Cline / Continue / RooCodeの場合

OpenAI Compatible モードを選び、同じエンドポイントとAPIキーを設定。

{
  "baseUrl": "http://localhost:20128/v1",
  "apiKey": "9routerのAPIキー",
  "model": "premium-coding"
}

RTK Token SaverとCaveman Mode——知っておくと便利な機能

9Routerには、知っておくと便利な2つの節約機能があります。

RTK Token Saver(デフォルトON)

これは「ツールの実行結果をLLMに送る前に圧縮する」機能です。

例えばClaude Codeが git diff を実行した結果——大量の差分情報——を、そのままLLMに送るとトークンを猛烈に消費します。RTKはこれを自動で圧縮し、20〜40%の入力トークンを節約してくれる。

特に大きめのコードベースで作業するとき、この節約は地味に効きます。

Caveman Mode

さらに「もっと節約したい」という人向け。これをONにすると、LLMへのプロンプトに「簡潔に答えろ」という指示が注入され、回答のトークン数が最大65%削減されます。
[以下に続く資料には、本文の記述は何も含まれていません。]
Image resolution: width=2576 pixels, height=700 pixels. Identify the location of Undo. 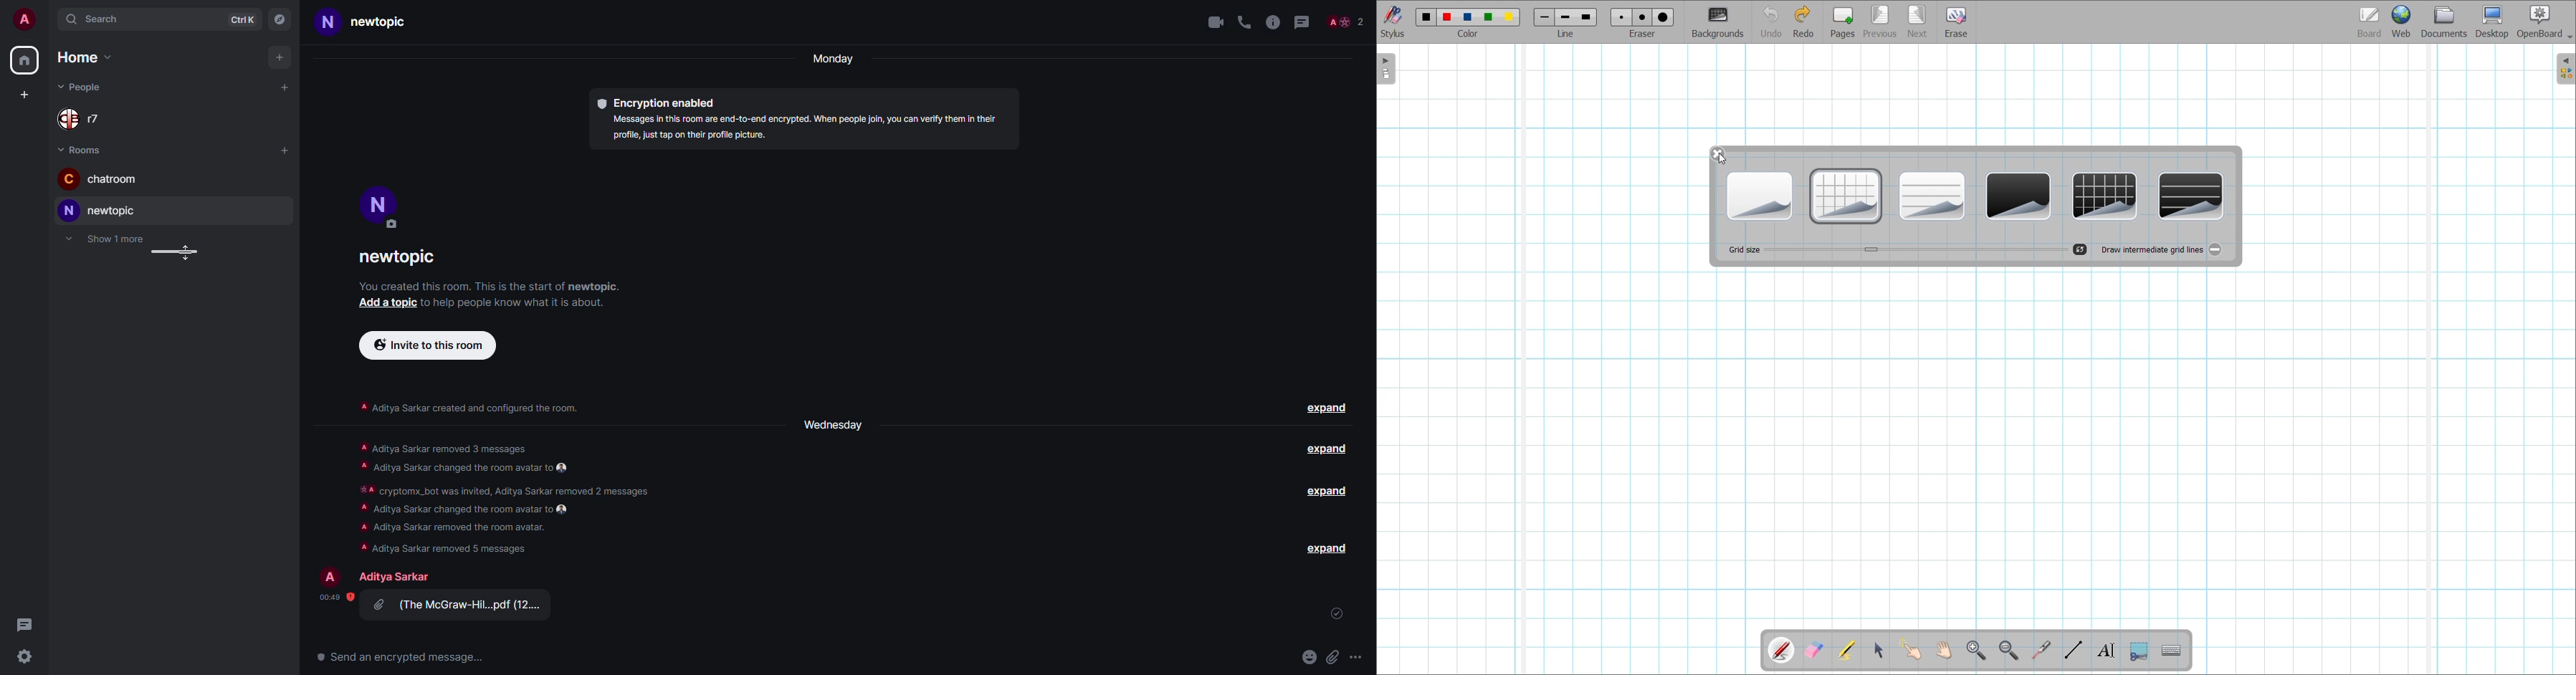
(1771, 22).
# Caveman Modeを有効化(ダッシュボードの設定からも可)
9router --caveman

ただし、出力が簡潔になりすぎるので、コードレビューや設計の議論には向かないかもしれません。「ちょっとした質問」「ファイルの要約」「リファクタリングの提案」など、トークン節約が重要な場面で部分的に使うのがおすすめです。

気をつけること

ここまでいいことばかり書いてきましたが、正直な注意点も並べておきます。

各プロバイダーの利用規約を確認すること

本記事は制限回避や規約違反を推奨するものではありません。各AIプロバイダーの利用規約・商用利用条件・レート制限・アカウント運用ポリシーを事前に確認し、許可された範囲で複数の接続先を整理するための技術メモとしてお読みください。

無料プロバイダーの品質は変動する

Kiro AIのClaude Sonnet(無料)は便利ですが、有料のClaude Proと同じレスポンス速度や品質を期待してはいけません。無料プロバイダーは 「課金が切れた後のつなぎ」 と考えるのが健全です。

モデルが変わると出力も変わる

フォールバックで使うモデルが異なると、出力の一貫性が変わります。「Claudeで始めたリファクタリングの続きをMiniMaxでやる」と、トーンやコードスタイルが変わることがあります。大規模な設計作業では、Comboの最初の1つだけで使い切るのが安全です。

セキュリティの設定は自分で

9Routerはデフォルトでは localhost だけで動く想定です。ローカルPCだけで試す範囲ならリスクは比較的小さいですが、VPSや社内LANに公開する場合は別物として扱ってください。GitHub Advisory Database では、9Router 0.3.75 未満に管理APIの認可バイパス脆弱性(CVE-2026-5842)が報告されています。公開運用するなら、少なくとも最新版へ更新し、古いバージョンを使わないことが前提です。

9router --version
npm update -g 9router

さらに、以下のようなシークレットは必ず強い値に変更しましょう。

JWT_SECRET="強力なランダム文字列"
INITIAL_PASSWORD="強力なパスワード"
API_KEY_SECRET="強力なランダム文字列"

ダッシュボードをインターネットに直接公開しないこと。/v1/* エンドポイントにはBearer認証を設定し、リバースプロキシやファイアウォールでアクセス元を絞るのが安全です。過去に公開していた場合は、9Router側のAPIキーだけでなく、接続していた各プロバイダーのAPIキーもローテーションを検討してください。

日本語情報はまだ少ない

この記事を書いている時点で、9Routerの日本語情報はREADMEの翻訳と数本の記事のみ。公式ドキュメントは英語が中心なので、細かい設定で詰まったときはGitHubのIssuesやDiscussionsを探す必要があります。

とはいえ、基本的な使い方はここに書いた範囲で十分に動作します

チカちゃん的まとめ——このツールは何を変えるのか

9Routerの本質は、「複数のAIツールを切り替える手間」をゼロにすることです。

でも、もっと深いところで言うと——

「サブスクリプションに縛られずにAIを使う自由」

を提供しているんだと思います。

今までは、Claude Codeなら月20ドル、Cursorなら月20ドル……と、ツールごとに課金し、それぞれの制限に頭を悩ませるのが当たり前でした。9Routerはその構造を「全部つないで、自動で振り分ける」という発想で解体している。

チカちゃん的には、これは「AIコーディングの民主化」の一歩に見えます。高額なサブスクリプションがなくても、無料プロバイダーである程度の作業はできてしまう。そして「もっと品質が必要な場面」だけ課金するという選択肢ができる。

技術は「選べること」が豊かさだ、という話かもしれません。

とはいえ、無料プロバイダーの品質や安定性にはまだ課題があります。この分野はめまぐるしく変化しているので、この記事の情報もいずれ古くなるでしょう。その「変化の速さ」自体が、この分野の面白さでもあります。

思索は冒険です。あなたのAIコーディング環境も、9Routerという新しい視点から冒険してみてはいかがでしょうか。